Exercise description
Render every line of the material below as a Markdown table with the columns Row and Line, numbering each line in order and omitting blank lines.

Records for locating displayed items
++++++++

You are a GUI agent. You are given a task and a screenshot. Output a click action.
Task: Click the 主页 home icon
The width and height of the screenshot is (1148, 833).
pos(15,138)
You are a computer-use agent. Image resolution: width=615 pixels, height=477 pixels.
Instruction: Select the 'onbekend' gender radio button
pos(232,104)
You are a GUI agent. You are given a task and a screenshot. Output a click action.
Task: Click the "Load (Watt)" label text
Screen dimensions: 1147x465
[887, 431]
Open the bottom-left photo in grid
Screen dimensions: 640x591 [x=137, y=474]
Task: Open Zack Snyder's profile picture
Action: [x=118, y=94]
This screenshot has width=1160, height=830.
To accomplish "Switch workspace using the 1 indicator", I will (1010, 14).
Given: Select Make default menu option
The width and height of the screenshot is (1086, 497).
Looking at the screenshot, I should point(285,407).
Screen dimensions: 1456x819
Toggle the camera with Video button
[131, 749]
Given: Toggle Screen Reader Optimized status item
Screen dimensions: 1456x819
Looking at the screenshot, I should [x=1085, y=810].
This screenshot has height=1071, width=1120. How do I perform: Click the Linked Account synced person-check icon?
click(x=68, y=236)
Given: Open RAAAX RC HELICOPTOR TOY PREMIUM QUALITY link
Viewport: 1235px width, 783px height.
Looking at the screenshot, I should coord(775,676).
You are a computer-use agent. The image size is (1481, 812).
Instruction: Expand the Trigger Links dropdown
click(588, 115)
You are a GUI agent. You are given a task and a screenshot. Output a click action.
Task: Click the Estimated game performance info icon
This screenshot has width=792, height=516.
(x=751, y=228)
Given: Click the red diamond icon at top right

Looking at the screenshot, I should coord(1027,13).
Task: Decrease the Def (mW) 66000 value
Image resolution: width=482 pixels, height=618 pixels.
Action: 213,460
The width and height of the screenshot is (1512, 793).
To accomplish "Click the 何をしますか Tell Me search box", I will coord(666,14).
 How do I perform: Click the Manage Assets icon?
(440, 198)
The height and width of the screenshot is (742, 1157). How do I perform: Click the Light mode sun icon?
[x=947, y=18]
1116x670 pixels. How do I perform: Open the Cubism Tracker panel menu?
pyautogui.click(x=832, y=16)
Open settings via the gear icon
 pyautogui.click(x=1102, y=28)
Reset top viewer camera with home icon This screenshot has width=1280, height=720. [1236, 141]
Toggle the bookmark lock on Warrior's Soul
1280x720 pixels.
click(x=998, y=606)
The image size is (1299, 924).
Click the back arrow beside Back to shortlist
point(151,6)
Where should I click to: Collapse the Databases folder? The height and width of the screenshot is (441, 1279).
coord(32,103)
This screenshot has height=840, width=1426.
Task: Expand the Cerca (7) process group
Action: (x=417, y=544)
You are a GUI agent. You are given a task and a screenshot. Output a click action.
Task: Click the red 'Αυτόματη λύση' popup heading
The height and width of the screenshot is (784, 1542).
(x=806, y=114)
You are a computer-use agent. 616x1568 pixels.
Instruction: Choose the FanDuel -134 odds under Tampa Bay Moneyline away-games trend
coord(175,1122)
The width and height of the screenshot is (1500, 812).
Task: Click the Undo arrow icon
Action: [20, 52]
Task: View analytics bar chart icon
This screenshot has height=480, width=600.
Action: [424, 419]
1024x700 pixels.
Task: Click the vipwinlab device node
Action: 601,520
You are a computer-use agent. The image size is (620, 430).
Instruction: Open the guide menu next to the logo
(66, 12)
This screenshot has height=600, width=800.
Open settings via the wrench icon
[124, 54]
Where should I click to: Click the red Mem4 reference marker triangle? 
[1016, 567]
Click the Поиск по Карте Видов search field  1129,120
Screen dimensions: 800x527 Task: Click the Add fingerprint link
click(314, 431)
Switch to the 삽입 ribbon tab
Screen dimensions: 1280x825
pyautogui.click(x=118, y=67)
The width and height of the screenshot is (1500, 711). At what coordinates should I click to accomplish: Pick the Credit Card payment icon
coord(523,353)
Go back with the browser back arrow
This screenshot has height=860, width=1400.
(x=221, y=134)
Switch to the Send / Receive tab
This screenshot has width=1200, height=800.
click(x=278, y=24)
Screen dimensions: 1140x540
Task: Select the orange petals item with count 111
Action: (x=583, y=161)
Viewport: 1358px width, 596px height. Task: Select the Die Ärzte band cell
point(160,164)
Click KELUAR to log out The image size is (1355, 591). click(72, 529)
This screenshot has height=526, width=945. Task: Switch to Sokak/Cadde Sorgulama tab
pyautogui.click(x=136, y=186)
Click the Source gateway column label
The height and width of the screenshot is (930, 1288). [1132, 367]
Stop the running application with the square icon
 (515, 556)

++++++++

Written response
| Row | Line |
|---|---|
| 1 | You are a GUI agent. You are given a task and a screenshot. Output a click action. |
| 2 | Task: Click the 主页 home icon |
| 3 | The width and height of the screenshot is (1148, 833). |
| 4 | pos(15,138) |
| 5 | You are a computer-use agent. Image resolution: width=615 pixels, height=477 pixels. |
| 6 | Instruction: Select the 'onbekend' gender radio button |
| 7 | pos(232,104) |
| 8 | You are a GUI agent. You are given a task and a screenshot. Output a click action. |
| 9 | Task: Click the "Load (Watt)" label text |
| 10 | Screen dimensions: 1147x465 |
| 11 | [887, 431] |
| 12 | Open the bottom-left photo in grid |
| 13 | Screen dimensions: 640x591 [x=137, y=474] |
| 14 | Task: Open Zack Snyder's profile picture |
| 15 | Action: [x=118, y=94] |
| 16 | This screenshot has width=1160, height=830. |
| 17 | To accomplish "Switch workspace using the 1 indicator", I will (1010, 14). |
| 18 | Given: Select Make default menu option |
| 19 | The width and height of the screenshot is (1086, 497). |
| 20 | Looking at the screenshot, I should point(285,407). |
| 21 | Screen dimensions: 1456x819 |
| 22 | Toggle the camera with Video button |
| 23 | [131, 749] |
| 24 | Given: Toggle Screen Reader Optimized status item |
| 25 | Screen dimensions: 1456x819 |
| 26 | Looking at the screenshot, I should [x=1085, y=810]. |
| 27 | This screenshot has height=1071, width=1120. How do I perform: Click the Linked Account synced person-check icon? |
| 28 | click(x=68, y=236) |
| 29 | Given: Open RAAAX RC HELICOPTOR TOY PREMIUM QUALITY link |
| 30 | Viewport: 1235px width, 783px height. |
| 31 | Looking at the screenshot, I should coord(775,676). |
| 32 | You are a computer-use agent. The image size is (1481, 812). |
| 33 | Instruction: Expand the Trigger Links dropdown |
| 34 | click(588, 115) |
| 35 | You are a GUI agent. You are given a task and a screenshot. Output a click action. |
| 36 | Task: Click the Estimated game performance info icon |
| 37 | This screenshot has width=792, height=516. |
| 38 | (x=751, y=228) |
| 39 | Given: Click the red diamond icon at top right |
| 40 | Looking at the screenshot, I should coord(1027,13). |
| 41 | Task: Decrease the Def (mW) 66000 value |
| 42 | Image resolution: width=482 pixels, height=618 pixels. |
| 43 | Action: 213,460 |
| 44 | The width and height of the screenshot is (1512, 793). |
| 45 | To accomplish "Click the 何をしますか Tell Me search box", I will coord(666,14). |
| 46 |  How do I perform: Click the Manage Assets icon? |
| 47 | (440, 198) |
| 48 | The height and width of the screenshot is (742, 1157). How do I perform: Click the Light mode sun icon? |
| 49 | [x=947, y=18] |
| 50 | 1116x670 pixels. How do I perform: Open the Cubism Tracker panel menu? |
| 51 | pyautogui.click(x=832, y=16) |
| 52 | Open settings via the gear icon |
| 53 |  pyautogui.click(x=1102, y=28) |
| 54 | Reset top viewer camera with home icon This screenshot has width=1280, height=720. [1236, 141] |
| 55 | Toggle the bookmark lock on Warrior's Soul |
| 56 | 1280x720 pixels. |
| 57 | click(x=998, y=606) |
| 58 | The image size is (1299, 924). |
| 59 | Click the back arrow beside Back to shortlist |
| 60 | point(151,6) |
| 61 | Where should I click to: Collapse the Databases folder? The height and width of the screenshot is (441, 1279). |
| 62 | coord(32,103) |
| 63 | This screenshot has height=840, width=1426. |
| 64 | Task: Expand the Cerca (7) process group |
| 65 | Action: (x=417, y=544) |
| 66 | You are a GUI agent. You are given a task and a screenshot. Output a click action. |
| 67 | Task: Click the red 'Αυτόματη λύση' popup heading |
| 68 | The height and width of the screenshot is (784, 1542). |
| 69 | (x=806, y=114) |
| 70 | You are a computer-use agent. 616x1568 pixels. |
| 71 | Instruction: Choose the FanDuel -134 odds under Tampa Bay Moneyline away-games trend |
| 72 | coord(175,1122) |
| 73 | The width and height of the screenshot is (1500, 812). |
| 74 | Task: Click the Undo arrow icon |
| 75 | Action: [20, 52] |
| 76 | Task: View analytics bar chart icon |
| 77 | This screenshot has height=480, width=600. |
| 78 | Action: [424, 419] |
| 79 | 1024x700 pixels. |
| 80 | Task: Click the vipwinlab device node |
| 81 | Action: 601,520 |
| 82 | You are a computer-use agent. The image size is (620, 430). |
| 83 | Instruction: Open the guide menu next to the logo |
| 84 | (66, 12) |
| 85 | This screenshot has height=600, width=800. |
| 86 | Open settings via the wrench icon |
| 87 | [124, 54] |
| 88 | Where should I click to: Click the red Mem4 reference marker triangle?  |
| 89 | [1016, 567] |
| 90 | Click the Поиск по Карте Видов search field  1129,120 |
| 91 | Screen dimensions: 800x527 Task: Click the Add fingerprint link |
| 92 | click(314, 431) |
| 93 | Switch to the 삽입 ribbon tab |
| 94 | Screen dimensions: 1280x825 |
| 95 | pyautogui.click(x=118, y=67) |
| 96 | The width and height of the screenshot is (1500, 711). At what coordinates should I click to accomplish: Pick the Credit Card payment icon |
| 97 | coord(523,353) |
| 98 | Go back with the browser back arrow |
| 99 | This screenshot has height=860, width=1400. |
| 100 | (x=221, y=134) |
| 101 | Switch to the Send / Receive tab |
| 102 | This screenshot has width=1200, height=800. |
| 103 | click(x=278, y=24) |
| 104 | Screen dimensions: 1140x540 |
| 105 | Task: Select the orange petals item with count 111 |
| 106 | Action: (x=583, y=161) |
| 107 | Viewport: 1358px width, 596px height. Task: Select the Die Ärzte band cell |
| 108 | point(160,164) |
| 109 | Click KELUAR to log out The image size is (1355, 591). click(72, 529) |
| 110 | This screenshot has height=526, width=945. Task: Switch to Sokak/Cadde Sorgulama tab |
| 111 | pyautogui.click(x=136, y=186) |
| 112 | Click the Source gateway column label |
| 113 | The height and width of the screenshot is (930, 1288). [1132, 367] |
| 114 | Stop the running application with the square icon |
| 115 |  (515, 556) |